According to Woodmac, Big Data and advances in analytics, including machine learning and artificial intelligence (AI), provide new ways of interpreting this data, producing previously unknowable insights. While large volumes of data in the past could be a problem, Big Data is now an asset.
In theory this is a great pairing: a highly innovative industry and the latest digital technologies. But there is a disconnect; the E&P sector is conservative when it comes to adopting new technologies. Innovations in the conventional business take many years to penetrate thsector. Yet technology and digitalisation are characterised by rapid adoption and fail-fast attitudes, with those able to adapt quickly capitalising. As digitalisation permeates the upstream sector, successfully managing the cultural impact across organisations will dictate the success of digitalisation.
Energy firms are at different points in the digitalisation journey. Unconventional players in the US, driven by the overall cost competitiveness of that market, are probably the furthest along the path to realising the benefits of digital transformation.
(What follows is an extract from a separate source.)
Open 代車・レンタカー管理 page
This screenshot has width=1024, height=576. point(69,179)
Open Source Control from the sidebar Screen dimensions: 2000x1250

Conventional upstream has likely made the least progress, despite the size of the potential gains, the consultancy notes.
Upstream executives are right to be sceptical of promises to transform cost structures; they have been burned before by these kinds of promises. Still, L48 operators have adopted Big Data initiatives and advanced analytics and been rewarded. The cost curve for tight oil has been materially lowered, and digitalisation has played a critical role. The companies that really embrace this trend – utilising their data as an asset and scaling the application of digital technologies – will be the ones to benefit the most.